With the recent sale of the Millarworld imprint to Netflix, comic book writer Mark Millar has fully stepped into the big leagues as a truly significant film and TV player.
In the statement announcing the acquisition, Netflix’s chief creative officer Ted Sarandos described Millarworld founder Mark Millar as “as close as you can get to a modern day Stan Lee.”
The parallels here are pretty straightforward: Both Lee and Millar come from the writing side of the comics business, and they’ve both had a hand in creating popular comics characters who have gone on to even greater success when adapted for the silver screen. Furthermore, with Disney possibly pulling its product from Netflix in favor of its own as-yet unannounced rival streaming platform, it is easy to see why it would be so tempting a comparison. Quite reasonably, Netflix want to have a suite of popular comics-based intellectual properties that it owns, and it wants them to be of equivalent longevity, prestige and value as those co-created by Stan “The Man” Lee back in the 1960s.

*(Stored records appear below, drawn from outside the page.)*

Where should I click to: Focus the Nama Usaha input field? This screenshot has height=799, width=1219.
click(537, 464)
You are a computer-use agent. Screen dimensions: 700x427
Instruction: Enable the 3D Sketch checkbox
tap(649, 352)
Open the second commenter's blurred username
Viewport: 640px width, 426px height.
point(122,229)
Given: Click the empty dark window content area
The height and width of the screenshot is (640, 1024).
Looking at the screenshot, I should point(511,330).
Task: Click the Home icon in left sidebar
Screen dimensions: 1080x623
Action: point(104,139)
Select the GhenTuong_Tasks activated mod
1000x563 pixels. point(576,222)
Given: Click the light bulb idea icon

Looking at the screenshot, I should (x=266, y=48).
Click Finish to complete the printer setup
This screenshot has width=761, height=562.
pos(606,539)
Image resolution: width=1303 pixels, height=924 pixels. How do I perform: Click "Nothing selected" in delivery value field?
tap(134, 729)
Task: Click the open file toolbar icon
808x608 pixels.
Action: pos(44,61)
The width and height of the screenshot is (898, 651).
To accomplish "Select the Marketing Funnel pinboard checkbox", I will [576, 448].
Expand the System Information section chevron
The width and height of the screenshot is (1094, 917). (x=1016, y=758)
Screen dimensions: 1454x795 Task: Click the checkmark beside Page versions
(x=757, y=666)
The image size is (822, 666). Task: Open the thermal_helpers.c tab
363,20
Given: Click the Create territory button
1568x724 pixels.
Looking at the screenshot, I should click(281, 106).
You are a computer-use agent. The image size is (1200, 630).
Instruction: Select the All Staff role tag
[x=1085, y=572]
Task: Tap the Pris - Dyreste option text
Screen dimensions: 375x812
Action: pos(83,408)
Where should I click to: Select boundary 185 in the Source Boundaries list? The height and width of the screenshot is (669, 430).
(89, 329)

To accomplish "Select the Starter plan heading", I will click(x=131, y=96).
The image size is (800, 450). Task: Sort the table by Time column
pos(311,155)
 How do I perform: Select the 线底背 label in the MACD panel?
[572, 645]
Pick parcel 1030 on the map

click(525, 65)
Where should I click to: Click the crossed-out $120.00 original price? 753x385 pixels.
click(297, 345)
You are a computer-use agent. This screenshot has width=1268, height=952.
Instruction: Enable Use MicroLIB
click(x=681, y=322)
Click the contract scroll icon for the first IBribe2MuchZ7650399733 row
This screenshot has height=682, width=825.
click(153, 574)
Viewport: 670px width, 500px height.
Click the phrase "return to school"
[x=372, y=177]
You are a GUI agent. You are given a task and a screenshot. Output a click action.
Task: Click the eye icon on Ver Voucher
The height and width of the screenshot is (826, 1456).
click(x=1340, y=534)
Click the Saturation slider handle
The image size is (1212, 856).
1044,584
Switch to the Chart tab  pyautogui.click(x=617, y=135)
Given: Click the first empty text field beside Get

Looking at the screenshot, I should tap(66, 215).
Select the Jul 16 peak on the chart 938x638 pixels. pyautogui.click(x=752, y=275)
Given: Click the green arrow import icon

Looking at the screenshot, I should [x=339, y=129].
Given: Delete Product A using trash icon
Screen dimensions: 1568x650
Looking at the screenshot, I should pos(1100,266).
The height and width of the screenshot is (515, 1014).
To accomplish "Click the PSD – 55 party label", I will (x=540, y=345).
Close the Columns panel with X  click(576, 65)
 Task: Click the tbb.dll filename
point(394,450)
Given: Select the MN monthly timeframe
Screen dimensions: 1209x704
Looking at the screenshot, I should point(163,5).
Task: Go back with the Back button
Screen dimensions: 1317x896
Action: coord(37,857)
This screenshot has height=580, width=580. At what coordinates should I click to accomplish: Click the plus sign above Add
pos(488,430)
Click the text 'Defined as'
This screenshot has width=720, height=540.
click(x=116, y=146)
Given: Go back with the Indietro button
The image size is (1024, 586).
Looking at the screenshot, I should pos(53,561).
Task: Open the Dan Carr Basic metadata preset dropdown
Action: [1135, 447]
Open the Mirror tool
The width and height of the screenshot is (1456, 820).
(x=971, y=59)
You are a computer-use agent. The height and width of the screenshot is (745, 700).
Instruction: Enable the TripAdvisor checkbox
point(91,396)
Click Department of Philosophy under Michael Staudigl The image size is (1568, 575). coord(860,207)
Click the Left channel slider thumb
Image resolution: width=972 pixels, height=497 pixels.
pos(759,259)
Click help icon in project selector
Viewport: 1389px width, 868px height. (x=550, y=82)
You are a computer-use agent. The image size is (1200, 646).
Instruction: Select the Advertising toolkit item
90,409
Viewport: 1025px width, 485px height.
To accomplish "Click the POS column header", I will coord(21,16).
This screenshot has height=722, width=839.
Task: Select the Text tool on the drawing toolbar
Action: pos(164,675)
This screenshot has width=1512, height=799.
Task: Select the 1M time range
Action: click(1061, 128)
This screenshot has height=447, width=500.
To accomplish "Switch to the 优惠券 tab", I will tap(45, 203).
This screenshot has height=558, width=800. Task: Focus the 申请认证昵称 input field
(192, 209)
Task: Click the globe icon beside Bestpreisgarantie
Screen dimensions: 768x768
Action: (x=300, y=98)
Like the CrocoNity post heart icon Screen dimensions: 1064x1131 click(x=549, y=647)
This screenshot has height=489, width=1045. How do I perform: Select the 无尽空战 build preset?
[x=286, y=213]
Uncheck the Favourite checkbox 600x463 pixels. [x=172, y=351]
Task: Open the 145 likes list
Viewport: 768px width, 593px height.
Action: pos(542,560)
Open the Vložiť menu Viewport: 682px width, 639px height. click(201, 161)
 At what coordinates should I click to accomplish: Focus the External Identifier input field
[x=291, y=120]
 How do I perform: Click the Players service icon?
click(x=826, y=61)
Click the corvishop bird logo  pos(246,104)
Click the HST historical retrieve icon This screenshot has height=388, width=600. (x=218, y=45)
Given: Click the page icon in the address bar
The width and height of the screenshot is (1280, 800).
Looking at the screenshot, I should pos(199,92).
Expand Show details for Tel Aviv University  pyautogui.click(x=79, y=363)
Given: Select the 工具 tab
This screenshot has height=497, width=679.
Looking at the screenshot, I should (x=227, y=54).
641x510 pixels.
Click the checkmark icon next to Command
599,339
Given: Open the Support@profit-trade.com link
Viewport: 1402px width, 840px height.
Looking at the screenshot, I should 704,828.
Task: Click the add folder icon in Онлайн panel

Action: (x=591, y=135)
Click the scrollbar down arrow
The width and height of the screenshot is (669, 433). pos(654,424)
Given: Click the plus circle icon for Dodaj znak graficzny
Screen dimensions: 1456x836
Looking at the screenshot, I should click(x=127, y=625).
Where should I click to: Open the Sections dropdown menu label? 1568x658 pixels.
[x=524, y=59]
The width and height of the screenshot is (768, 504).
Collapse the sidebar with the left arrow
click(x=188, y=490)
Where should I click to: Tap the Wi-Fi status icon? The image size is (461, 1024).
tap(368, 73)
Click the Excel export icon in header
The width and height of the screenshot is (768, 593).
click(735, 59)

But it does seem that comparison misses a key component of Millar’s appeal. It is not so much that he has created, along with his various artistic collaborators, a string of new intellectual properties – ones that have proven successful at both the comic book store and the box office. It’s more that he’s generated a body of work that is positively marinated in his love for the conventions and lore of comics themselves, and superhero comics in particular.
In this manner, Millar’s output would seem to have more in common with the work of that other follower of genre fiction, Quentin Tarantino.
Tarantino is no stranger to comics himself, of course; the central crime boss in his debut feature Reservoir Dogs is even described by Tim Roth’s character as looking like The Thing from The Fantastic Four – but his principal passion focuses on exploitation cinema more than the more broad pulp entertainment world.
Drawing from his background as video rental clerk and his own fannish enthusiasm, Tarantino established early in his career a reputation for crafting films that heavily referenced the exploitation genre alongside various other elements of popular culture.
There are a whole heap of articles to be found across the web cataloging the myriad film references made in various Tarantino films; the writer/director has freely admitted in the past, “I steal from every movie I see.” The aforementioned Reservoir Dogs alone borrows the criminals’ colorful codenames from the 1974 hijacking exploitation thriller The Taking of Pelham One Two Three, while Pam Grier, star of a string of ’70s blaxploitation films, is mentioned prominently in a piece of dialogue. Grier would go on to star in Jackie Brown, Tarantino’s 1997 adaptation of the Elmore Leonard novel Rum Punch.
Aside from his love of, and continental references to, film and a wide range of pop culture, Tarantino’s most prominent motif is probably his taste for the excess associated with exploitation cinema. Indeed, his films wear their abrasiveness with pride. The torture scene in Reservoir Dogs dares the audience to keep tapping their toes to Stealer’s Wheel while even the camera’s unblinking gaze shifts away from Mr Bonde’s ear-hacking blade. From the bondage rape scene in Pulp Fiction, to the scalpings in Kill Bill and Inglorious Basterds, Tarantino’s exploitation instinct is to shock and ensure his audiences don’t get too comfortable.